- **THE REQUEST**:
Pull out each line below that contains the word "Image".

[Target position records]
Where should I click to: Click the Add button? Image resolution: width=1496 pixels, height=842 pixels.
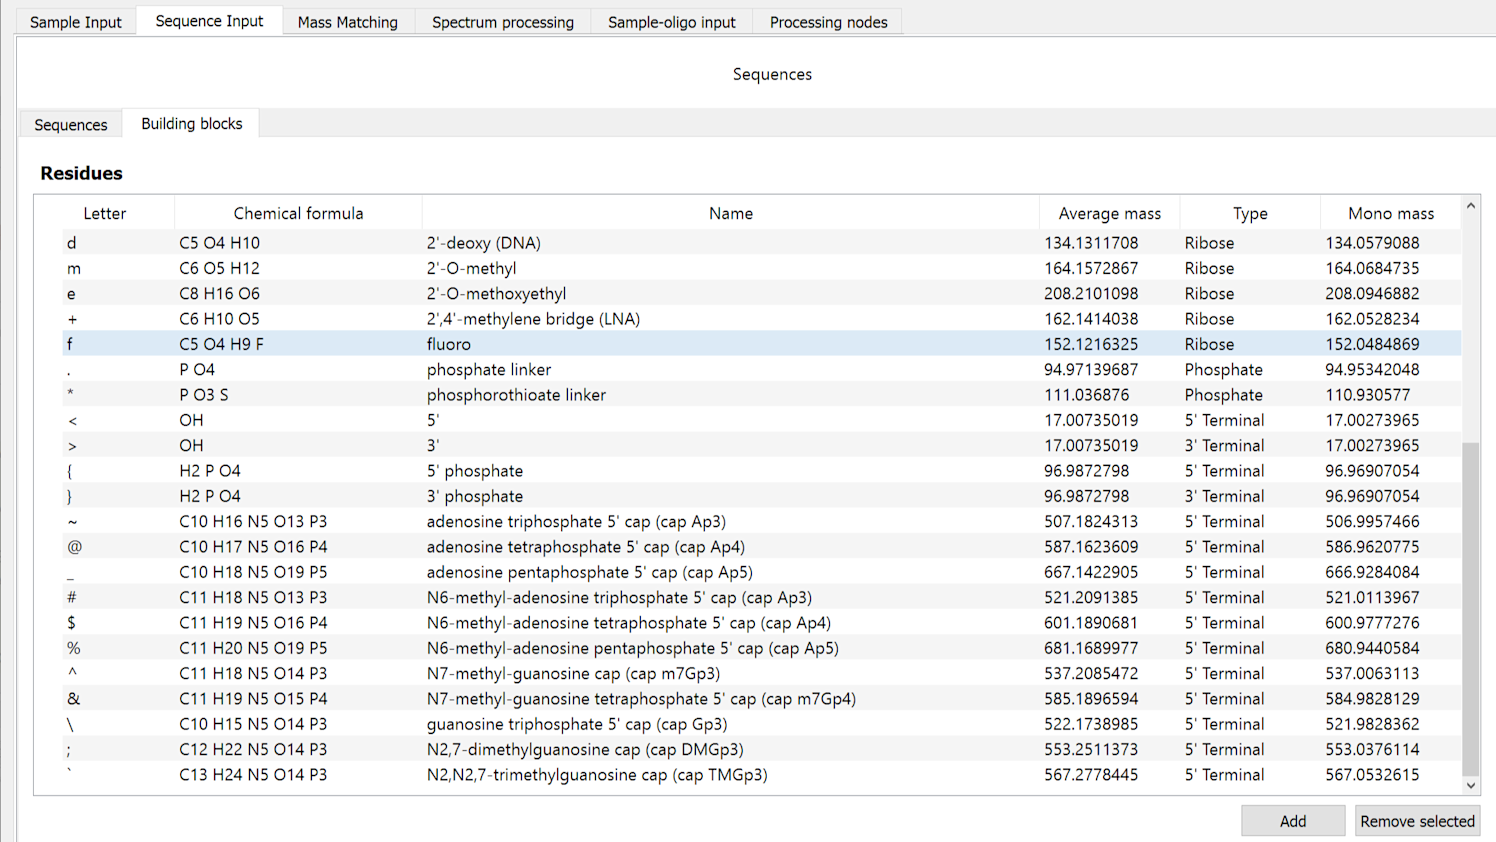click(x=1292, y=821)
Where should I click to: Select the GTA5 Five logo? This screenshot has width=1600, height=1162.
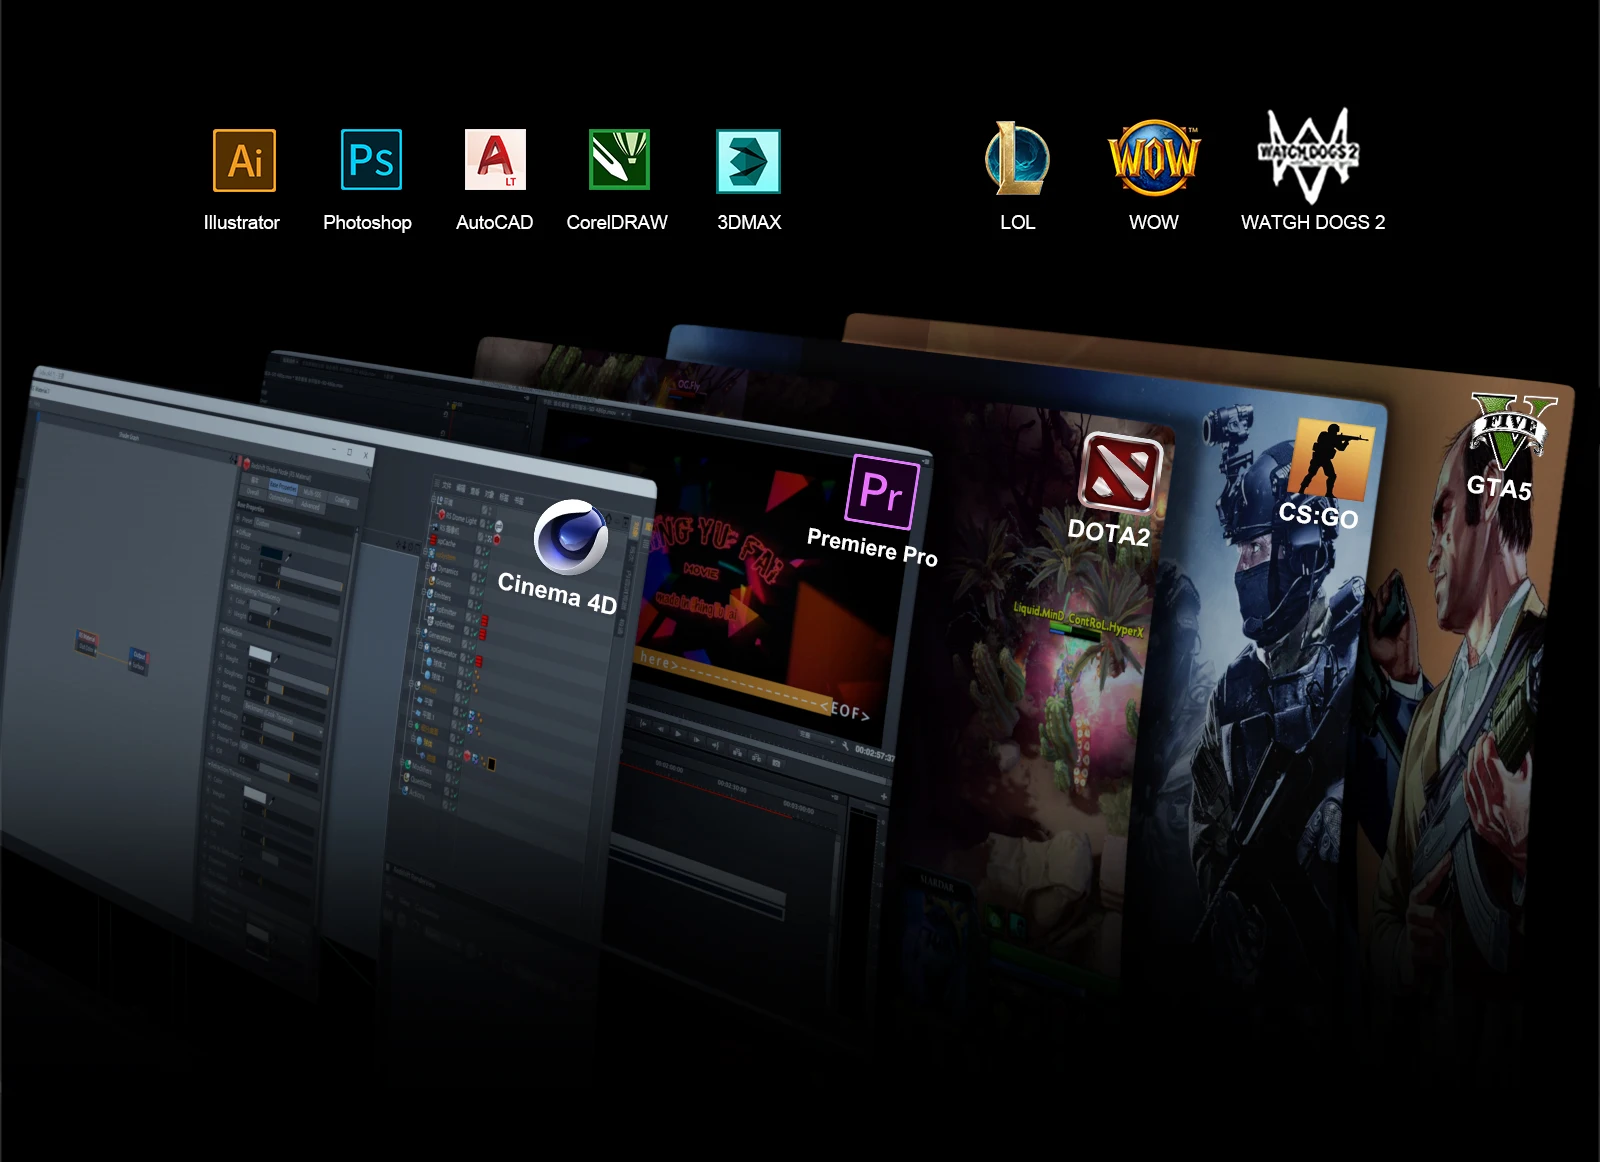pyautogui.click(x=1513, y=430)
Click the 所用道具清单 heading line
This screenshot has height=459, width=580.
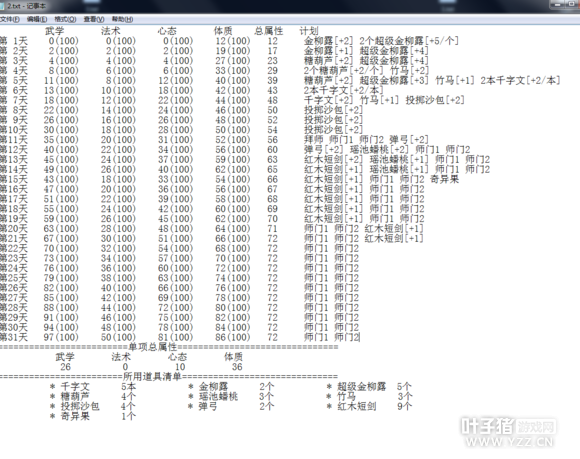pos(169,377)
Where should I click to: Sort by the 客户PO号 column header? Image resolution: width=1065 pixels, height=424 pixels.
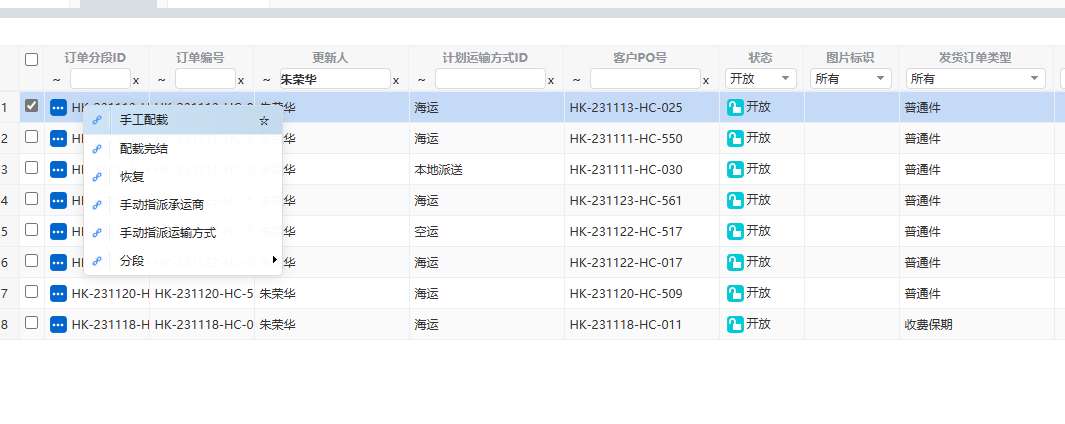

- **COMPLETE ANSWER**:
Where should I click to: Click the Add button? Image resolution: width=1496 pixels, height=842 pixels.
Where should I click to: Sort by the 客户PO号 column header? Image resolution: width=1065 pixels, height=424 pixels.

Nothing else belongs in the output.